Görüntülediğiniz mahkeme kararı kesinleşmiş bir karardır.

T.C.
İSTANBUL
BÖLGE ADLİYE MAHKEMESİ
45. HUKUK DAİRESİ
DOSYA NO: 2022/1186
KARAR NO: 2022/956
T Ü R K M İ L L E T İ A D I N A
İ S T İ N A F K A R A R I
İNCELENEN KARARIN
MAHKEMESİ: İSTANBUL ANADOLU
13. ASLİYE TİCARET MAHKEMESİ
ESAS NO: 2019/615 Esas
KARAR NO: 2021/382
TARİHİ: 10/06/2021
DAVA TARİHİ: 07/11/2019
DAVA: İtirazın İptali (Sigorta Şirketinin Rücu Alacağına İlişkin)
KARAR TARİHİ: 21/09/2022
6100 Sayılı Hukuk Muhakemeleri Kanunu’nun 353. maddesi uyarınca dosya incelendi,
GEREĞİ DÜŞÜNÜLDÜ:
DAVA Davacı, dava dilekçesinde özetle; davacı sigorta şirketinin sigortalısına ödediği hasar tazminatından doğan rücuen tazminat alacağının sağlanması amacıyla davalı aleyhine İstanbul Anadolu … İcra Müdürlüğü’nün … E. sayılı dosyasında ilamsız icra takibi başlatıldığını, davalının bu takibe itiraz etmesi sonucu takibin durdurulduğunu,18.02.2019 tarihinde meydana gelen yangın olayının davalının sorumluluğunda olan klimadan kaynaklandığının tespit edildiğini, yangının hemen akabinde olay yerine intikal eden itfaiye görevlileri tarafından hazırlanan yangın raporuna göre ”yangın çalışır vaziyette bulunan klimanın iç ünitesinde meydana gelen kısa devre sonucu çıktığı ve etrafa sirayet ederek büyüdüğü kanaatine varılmıştır” denilerek yangının çıkış noktası klima iç ünitesindeki arıza olarak belirtildiğini, mahallinde yangın olayının kesin tespiti amacıyla Adana 8. Asliye Mahkemesi’nin 2019/14 Değişik İş sayılı dosası kapsamında düzenlenen tespit raporunda yangının klima iç devresinde meydana gelen arızadan kaynaklandığının belirtildiğini, 15.05.2019 tarihinde yerinde yapılan ekspertiz raporunda yangının klima iç ünitesi aksamında kıvılcımla alev alarak başlamış olabileceği kanaati olduğundan denilerek hasar sebebiyle davalıya rücu durumunun mevcut bulunduğunun belirtildiğini, tüm bu sebeplerden dolayı hasar ve zarar olayından davalının sorumlu olduğunu, Davacının sigortalısına hasar tazminatı olarak ödediği 12.500,00 TL’nin tahsili talebiyle öncelikle davalı tarafa başvurulduğunu fakat olumlu dönüş alınamayınca davalı aleyhine İstanbul Anadolu … İcra Müdürlüğü’nün … E. sayılı dosyası üzerinden ilamsız icra takibi başlatıldığını ancak bu takibe davalı taraflarca itiraz edilmesi üzerine takibin durdurulduğunu işbu itirazın iptali davasını ikame etme zaruretinin hâsıl olduğunu belirterek davalının haksız ve dayanaksız itirazlarının iptali ile takibin devamına, yargılama giderleri ve vekâlet ücretlerinin davalı tarafa yükletilmesine karar verilmesi talep ve dava etmiştir.

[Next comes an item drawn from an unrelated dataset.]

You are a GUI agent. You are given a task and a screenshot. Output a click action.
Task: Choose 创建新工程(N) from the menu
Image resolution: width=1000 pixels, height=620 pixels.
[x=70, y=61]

CEVAP Davalı vekili cevap dilekçesinde özetle; 18.02.2019 tarihinde sigortalı …’ın yaşadığı konutta meydana gelen yangında eşyalarda oluşan hasar sonucunda davacı şirketin sigorta limiti dahilinde sigortalıya 12.500,00 TL ödeme yaptığını, yangının davalıya ait klimadan kaynaklı olması sebebiyle ödenen tutarın rücuen davalıdan tahsilini talep ettiğini, davacının bu iddialarının asılsız olduğunu, haksız davanın reddinin gerektiğini, Söz konusu yangının klimadan kaynaklanmadığını kabul etmediğini, … Ltd. Şti.’nden alınan bilirkişi heyet raporunda yangının çıkış sebebinin apartmanın elektrik altyapısı ve topraklama sistemindeki eksikliklerden kaynaklandığının belirtildiği, Davacı tarafından alınan bilirkişi raporunu kabul etmediğini, söz konusu raporda davalıya haber verilmeden açıklama, ispat ve itiraz hakkı tanınmadan alındığından bu raporun hükme esas alınamayacağı, tüm açıklanan bu sebeplerden dolayı yangına klimanın sebep olmadığının açık olduğu, bir an için aksi düşünüldüğünde sigortalının yangın sebebiyle uğradığı maddi zararın miktarının ispata muhtaç olduğunu belirterek davacının haksız davasının reddine yargılama giderleri ve vekalet ücretinin davacı üzerine bırakılmasına karar verilmesi talep etmiştir.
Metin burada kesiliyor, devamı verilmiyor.